John Osborne's Look Back in Anger would fall under that category. This play is seen by many as the epitome of AYM literature. The Kitchen Sink genre would also include Shelagh Delaney-possibly the only Angry Young Woman. Few of these writers were interested in being associated with one another. Most were funneled off into exclusive side-groups, some were looked down upon by the others, and some, like Philip Larkin, became so curmudgeonly that they ignored the society of fellow writers altogether. Maybe what was bothering them was the noticeable similarities in their writing, politics, class-origin, and outlook. Almost all of the Angries were more working-class than previous generations of British writers. Most started off as radical socialists, maybe even with an anarchist tinge. And many turned to the right at some point during the Swinging Sixties.
How did all of this come about? Mostly, the movement was the result of the sudden release of a great deal of pent-up working class angst. Britain had certainly had radical, socialist writers before. Even without including pre-1848 radicals, there was the first generation of British socialists-including William Morris and John Ruskin. Then there were the Fabians, including H.G. Wells and George Bernard Shaw. After that, there were several waves of radical writers during the first half of the 20th century, right up to the Auden Circle in the "30s and "40s.
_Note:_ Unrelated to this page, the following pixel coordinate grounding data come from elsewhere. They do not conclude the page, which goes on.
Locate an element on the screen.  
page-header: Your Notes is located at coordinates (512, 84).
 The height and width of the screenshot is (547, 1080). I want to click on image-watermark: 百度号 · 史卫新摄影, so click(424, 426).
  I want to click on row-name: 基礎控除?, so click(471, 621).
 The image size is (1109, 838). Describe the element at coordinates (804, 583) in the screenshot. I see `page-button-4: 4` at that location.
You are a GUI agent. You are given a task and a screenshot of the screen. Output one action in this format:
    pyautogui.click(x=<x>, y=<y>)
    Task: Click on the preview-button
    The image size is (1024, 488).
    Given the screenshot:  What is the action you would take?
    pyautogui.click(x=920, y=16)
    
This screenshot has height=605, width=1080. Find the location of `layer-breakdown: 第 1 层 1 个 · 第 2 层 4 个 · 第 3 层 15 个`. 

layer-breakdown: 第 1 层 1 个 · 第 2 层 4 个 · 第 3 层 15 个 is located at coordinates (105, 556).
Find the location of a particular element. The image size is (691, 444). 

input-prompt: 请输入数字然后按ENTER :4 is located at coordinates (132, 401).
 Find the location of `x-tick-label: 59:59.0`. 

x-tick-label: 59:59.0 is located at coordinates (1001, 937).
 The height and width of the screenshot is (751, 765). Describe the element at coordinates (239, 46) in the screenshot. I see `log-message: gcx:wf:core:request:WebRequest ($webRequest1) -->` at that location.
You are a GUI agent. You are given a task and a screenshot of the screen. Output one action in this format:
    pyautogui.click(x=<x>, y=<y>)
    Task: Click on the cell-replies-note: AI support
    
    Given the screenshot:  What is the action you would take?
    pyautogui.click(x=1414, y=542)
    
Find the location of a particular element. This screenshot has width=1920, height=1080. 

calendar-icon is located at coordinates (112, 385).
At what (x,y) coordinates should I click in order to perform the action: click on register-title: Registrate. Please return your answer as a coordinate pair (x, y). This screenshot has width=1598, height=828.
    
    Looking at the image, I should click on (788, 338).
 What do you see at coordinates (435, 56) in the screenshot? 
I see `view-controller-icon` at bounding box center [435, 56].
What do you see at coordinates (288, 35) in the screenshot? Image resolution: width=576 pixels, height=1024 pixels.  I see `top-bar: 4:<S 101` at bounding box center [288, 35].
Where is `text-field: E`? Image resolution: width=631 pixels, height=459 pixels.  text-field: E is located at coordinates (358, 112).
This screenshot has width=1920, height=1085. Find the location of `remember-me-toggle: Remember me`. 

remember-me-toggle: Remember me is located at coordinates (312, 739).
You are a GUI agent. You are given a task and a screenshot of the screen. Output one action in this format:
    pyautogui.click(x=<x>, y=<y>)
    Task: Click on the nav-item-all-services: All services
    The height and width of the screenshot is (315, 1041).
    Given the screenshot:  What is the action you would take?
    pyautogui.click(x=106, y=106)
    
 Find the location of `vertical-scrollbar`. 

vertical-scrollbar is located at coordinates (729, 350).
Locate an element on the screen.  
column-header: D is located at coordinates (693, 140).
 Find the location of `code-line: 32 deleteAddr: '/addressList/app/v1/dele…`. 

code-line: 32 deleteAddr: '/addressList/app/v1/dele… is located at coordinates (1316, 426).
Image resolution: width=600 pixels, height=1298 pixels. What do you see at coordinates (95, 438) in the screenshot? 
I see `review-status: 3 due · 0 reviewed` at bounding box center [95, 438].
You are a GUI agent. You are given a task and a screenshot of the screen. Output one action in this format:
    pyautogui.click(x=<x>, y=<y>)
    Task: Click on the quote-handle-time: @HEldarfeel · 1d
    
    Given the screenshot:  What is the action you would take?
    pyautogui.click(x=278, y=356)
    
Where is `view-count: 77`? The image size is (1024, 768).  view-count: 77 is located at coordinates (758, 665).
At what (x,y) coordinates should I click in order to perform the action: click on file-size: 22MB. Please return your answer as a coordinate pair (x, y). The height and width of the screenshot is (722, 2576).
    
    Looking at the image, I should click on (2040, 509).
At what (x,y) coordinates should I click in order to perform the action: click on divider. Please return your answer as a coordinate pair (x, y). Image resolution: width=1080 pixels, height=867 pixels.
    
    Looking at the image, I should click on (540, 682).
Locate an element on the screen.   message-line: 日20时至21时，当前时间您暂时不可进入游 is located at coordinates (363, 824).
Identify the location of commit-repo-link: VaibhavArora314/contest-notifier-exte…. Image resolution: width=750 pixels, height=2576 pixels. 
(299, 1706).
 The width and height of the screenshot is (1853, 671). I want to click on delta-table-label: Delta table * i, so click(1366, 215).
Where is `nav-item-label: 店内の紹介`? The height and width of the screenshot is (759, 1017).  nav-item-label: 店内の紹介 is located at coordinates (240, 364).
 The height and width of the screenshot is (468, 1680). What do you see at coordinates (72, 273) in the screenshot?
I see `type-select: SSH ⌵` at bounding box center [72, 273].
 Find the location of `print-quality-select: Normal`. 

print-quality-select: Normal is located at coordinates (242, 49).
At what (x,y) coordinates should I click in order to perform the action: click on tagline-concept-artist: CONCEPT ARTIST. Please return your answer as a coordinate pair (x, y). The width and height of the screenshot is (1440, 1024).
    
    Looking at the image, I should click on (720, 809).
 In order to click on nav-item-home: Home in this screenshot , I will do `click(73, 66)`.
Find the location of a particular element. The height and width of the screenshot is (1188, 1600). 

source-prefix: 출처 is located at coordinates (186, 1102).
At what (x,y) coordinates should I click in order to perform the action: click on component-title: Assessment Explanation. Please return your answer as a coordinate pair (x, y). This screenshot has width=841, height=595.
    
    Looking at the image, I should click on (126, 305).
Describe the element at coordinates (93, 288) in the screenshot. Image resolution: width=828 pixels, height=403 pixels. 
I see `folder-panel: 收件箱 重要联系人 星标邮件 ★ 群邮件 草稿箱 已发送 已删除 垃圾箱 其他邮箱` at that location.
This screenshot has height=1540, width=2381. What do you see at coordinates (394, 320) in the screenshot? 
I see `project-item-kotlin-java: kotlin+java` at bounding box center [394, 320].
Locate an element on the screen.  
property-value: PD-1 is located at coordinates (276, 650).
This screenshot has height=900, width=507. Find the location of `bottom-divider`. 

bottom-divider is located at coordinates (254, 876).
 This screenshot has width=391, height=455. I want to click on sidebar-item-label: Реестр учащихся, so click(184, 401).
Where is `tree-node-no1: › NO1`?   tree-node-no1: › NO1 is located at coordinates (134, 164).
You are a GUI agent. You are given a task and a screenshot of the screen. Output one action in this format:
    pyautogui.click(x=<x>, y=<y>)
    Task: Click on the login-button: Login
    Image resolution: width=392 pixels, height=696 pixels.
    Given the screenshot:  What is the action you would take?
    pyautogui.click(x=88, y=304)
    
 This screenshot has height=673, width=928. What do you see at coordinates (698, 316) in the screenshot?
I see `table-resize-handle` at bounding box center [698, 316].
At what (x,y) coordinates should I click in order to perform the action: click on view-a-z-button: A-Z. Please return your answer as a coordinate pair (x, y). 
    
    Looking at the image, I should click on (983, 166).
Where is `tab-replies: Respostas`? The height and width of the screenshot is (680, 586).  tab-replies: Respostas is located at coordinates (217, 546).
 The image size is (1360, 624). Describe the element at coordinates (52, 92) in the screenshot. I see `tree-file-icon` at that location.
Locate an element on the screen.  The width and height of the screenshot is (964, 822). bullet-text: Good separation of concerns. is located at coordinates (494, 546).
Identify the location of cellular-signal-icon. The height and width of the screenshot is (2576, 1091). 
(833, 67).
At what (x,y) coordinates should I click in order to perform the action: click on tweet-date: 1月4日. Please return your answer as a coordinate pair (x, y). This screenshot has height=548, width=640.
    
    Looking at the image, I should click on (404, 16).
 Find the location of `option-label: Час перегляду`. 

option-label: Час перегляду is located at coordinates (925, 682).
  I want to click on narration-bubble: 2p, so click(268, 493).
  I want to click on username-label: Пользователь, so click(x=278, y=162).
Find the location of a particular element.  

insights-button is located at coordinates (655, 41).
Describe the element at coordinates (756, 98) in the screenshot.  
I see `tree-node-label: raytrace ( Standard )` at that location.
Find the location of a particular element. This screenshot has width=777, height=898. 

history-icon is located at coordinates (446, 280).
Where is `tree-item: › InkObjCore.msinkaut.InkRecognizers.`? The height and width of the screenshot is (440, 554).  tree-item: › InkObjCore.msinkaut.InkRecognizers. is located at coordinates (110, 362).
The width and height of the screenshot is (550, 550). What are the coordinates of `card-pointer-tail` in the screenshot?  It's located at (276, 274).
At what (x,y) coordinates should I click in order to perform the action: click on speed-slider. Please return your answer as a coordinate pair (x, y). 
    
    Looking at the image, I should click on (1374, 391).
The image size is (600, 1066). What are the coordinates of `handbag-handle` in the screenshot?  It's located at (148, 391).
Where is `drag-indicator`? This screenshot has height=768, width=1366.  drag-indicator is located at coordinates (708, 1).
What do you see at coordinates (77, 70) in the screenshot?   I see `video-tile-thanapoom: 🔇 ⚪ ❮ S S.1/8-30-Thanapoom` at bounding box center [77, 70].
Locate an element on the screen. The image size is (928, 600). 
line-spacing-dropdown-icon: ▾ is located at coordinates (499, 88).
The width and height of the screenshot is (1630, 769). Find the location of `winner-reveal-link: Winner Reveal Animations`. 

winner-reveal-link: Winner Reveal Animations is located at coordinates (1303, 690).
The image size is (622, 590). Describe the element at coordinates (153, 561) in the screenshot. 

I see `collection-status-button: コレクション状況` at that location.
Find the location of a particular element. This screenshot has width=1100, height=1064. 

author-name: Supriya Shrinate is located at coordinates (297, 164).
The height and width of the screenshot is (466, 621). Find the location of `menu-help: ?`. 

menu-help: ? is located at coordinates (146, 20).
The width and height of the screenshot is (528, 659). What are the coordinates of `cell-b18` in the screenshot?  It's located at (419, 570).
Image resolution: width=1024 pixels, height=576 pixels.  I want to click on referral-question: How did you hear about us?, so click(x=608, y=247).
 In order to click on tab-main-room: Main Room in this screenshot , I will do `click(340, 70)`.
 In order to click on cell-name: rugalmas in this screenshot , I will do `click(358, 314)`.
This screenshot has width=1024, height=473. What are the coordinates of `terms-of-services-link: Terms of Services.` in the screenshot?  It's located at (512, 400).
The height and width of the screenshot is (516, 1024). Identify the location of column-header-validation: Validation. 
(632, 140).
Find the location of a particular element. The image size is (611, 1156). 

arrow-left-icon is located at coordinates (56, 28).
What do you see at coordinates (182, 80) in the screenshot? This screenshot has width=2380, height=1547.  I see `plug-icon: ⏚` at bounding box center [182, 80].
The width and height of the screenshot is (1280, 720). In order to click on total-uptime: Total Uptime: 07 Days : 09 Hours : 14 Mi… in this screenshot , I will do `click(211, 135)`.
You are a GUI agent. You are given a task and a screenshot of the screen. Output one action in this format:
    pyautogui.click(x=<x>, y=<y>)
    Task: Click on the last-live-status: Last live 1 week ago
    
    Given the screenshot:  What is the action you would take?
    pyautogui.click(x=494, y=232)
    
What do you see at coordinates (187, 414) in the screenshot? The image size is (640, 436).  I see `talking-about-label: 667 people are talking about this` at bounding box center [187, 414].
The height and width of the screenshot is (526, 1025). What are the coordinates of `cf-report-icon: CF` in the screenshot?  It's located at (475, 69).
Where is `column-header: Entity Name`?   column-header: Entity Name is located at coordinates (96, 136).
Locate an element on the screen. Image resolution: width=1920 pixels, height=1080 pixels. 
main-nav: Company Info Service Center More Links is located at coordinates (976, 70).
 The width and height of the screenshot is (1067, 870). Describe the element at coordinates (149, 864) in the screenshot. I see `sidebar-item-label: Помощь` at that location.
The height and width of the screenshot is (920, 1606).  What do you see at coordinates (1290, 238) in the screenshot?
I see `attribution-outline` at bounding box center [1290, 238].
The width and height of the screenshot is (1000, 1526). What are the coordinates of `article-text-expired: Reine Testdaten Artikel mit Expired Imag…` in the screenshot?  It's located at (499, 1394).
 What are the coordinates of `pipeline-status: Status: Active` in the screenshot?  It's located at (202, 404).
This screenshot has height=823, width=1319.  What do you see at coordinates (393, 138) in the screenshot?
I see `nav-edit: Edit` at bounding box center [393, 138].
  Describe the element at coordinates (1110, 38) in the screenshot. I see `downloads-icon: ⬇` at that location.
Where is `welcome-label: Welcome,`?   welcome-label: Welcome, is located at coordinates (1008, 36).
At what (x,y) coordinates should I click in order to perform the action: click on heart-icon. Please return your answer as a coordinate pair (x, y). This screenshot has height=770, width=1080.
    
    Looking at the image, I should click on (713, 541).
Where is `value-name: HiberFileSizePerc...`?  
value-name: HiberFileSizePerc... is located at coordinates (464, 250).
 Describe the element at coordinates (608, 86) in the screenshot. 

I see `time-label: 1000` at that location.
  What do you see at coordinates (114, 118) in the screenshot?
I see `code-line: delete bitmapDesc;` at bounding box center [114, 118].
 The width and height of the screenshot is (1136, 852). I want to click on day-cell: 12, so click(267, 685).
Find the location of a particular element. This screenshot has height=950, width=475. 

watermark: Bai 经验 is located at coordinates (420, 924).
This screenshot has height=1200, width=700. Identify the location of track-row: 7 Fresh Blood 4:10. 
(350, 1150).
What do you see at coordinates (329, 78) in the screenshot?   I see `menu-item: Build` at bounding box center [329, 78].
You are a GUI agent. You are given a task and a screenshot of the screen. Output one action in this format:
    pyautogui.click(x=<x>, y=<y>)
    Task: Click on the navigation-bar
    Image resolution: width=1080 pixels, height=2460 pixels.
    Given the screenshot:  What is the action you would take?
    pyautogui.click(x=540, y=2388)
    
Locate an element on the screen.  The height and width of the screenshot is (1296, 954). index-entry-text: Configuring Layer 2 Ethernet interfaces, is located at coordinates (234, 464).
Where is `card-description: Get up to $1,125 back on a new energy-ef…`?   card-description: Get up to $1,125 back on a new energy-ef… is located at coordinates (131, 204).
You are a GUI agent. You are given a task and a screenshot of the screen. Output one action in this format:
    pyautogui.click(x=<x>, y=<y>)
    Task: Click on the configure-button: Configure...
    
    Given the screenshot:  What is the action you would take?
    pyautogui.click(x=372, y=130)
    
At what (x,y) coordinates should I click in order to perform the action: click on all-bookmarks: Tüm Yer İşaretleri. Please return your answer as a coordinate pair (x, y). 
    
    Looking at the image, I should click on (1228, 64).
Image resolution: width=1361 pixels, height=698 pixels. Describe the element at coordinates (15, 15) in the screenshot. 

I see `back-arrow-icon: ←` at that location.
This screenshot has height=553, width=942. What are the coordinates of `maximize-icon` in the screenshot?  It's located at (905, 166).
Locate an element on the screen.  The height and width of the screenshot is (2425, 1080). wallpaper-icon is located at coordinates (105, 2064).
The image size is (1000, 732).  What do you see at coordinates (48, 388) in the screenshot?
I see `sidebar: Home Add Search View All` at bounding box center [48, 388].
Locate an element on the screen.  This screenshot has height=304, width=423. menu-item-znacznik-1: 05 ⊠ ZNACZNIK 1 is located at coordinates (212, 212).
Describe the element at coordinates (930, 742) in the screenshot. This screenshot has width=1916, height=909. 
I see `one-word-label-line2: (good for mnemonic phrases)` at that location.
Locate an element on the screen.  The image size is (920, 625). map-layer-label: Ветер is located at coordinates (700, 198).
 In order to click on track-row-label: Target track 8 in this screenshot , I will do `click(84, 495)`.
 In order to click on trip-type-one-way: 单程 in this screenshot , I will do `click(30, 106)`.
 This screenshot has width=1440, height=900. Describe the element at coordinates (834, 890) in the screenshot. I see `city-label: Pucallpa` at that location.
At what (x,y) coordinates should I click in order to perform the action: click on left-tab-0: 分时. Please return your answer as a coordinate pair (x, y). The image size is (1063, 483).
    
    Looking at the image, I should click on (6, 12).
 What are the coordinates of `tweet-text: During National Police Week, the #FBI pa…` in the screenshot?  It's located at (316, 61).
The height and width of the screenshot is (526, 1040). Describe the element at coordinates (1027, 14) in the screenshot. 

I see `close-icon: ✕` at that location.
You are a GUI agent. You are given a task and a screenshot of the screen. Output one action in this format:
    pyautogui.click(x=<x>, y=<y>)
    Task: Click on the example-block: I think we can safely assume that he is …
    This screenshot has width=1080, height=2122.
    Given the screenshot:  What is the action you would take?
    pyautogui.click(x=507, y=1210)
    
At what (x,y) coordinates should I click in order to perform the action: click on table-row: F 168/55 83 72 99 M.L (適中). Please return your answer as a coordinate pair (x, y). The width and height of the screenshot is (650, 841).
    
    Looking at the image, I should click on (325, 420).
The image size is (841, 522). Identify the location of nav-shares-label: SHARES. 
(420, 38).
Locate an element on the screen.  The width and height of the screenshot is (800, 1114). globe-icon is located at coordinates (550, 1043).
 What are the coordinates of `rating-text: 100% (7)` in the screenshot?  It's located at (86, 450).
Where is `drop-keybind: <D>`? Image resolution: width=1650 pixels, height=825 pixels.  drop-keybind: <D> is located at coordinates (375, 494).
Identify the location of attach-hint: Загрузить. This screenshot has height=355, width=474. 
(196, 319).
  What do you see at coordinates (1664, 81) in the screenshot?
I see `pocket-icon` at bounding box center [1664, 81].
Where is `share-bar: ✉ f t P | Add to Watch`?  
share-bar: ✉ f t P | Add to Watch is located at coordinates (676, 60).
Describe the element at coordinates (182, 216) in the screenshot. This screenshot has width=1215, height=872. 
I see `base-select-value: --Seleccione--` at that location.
But something distinguishes the anarchic fury of the Angries from all previous British writers. And that is that the AYM-generation was truly of the working class in a way that was not possible for previous writers. As the Second World War ended and British troops were coming home, many began to feel that they had been fighting a people's war against fascism. Churchill was roundly defeated at the polls and a Labour government took power.
A welfare state was introduced, and most British people felt that the time was right to throw out all the old Tories, aristocrats, and landed gentlemen which had represented The Establishment in Britain for so long. As feudalism was thrown out on its royal arse and ex-servicemen began attending universities, a new working class generation became educated. What's more, they also became aware of the persistence, only in muted form, of the old order: a persistence which manifested itself in a Conservative win at the polls in the early "50s. The working class became aware of itself in a new way. A similar change occurred in the United States, thanks to the GI Bill and various cultural changes which took place circa 1945. I suppose you could call it the “Norman Mailer Generation.” Class was not such a central theme of our movement, but races and ethnicities who had been silenced or ignored by discrimination found a new voice. There was a tremendous revival of Jewish and African American literature, for instance. Think of Joseph Heller, Philip Roth, Norman Mailer, James Baldwin, and all the rest.
But now that they were speaking for themselves, what did the British working class writers have to say? Possibly the first AYM novel to come out was Philip Larkin"s Jill in 1946. The novel established several of the AYM trademarks. First of all, it was about working class people, but not in a working class setting. Jill is the story of a working class boy at Oxford-where Larkin was a student himself at the time-and was the first novel of its era to address the condition of Britain at the time-in other words, the simultaneous empowerment and alienation of the working class. Here is protagonist John Kemp receiving an education his parents would never have dreamed of, yet it is driven home again and again that he does not really belong in this new setting. Oxbridge is still the country of musty old dons and young aristocrats punting on the Thames.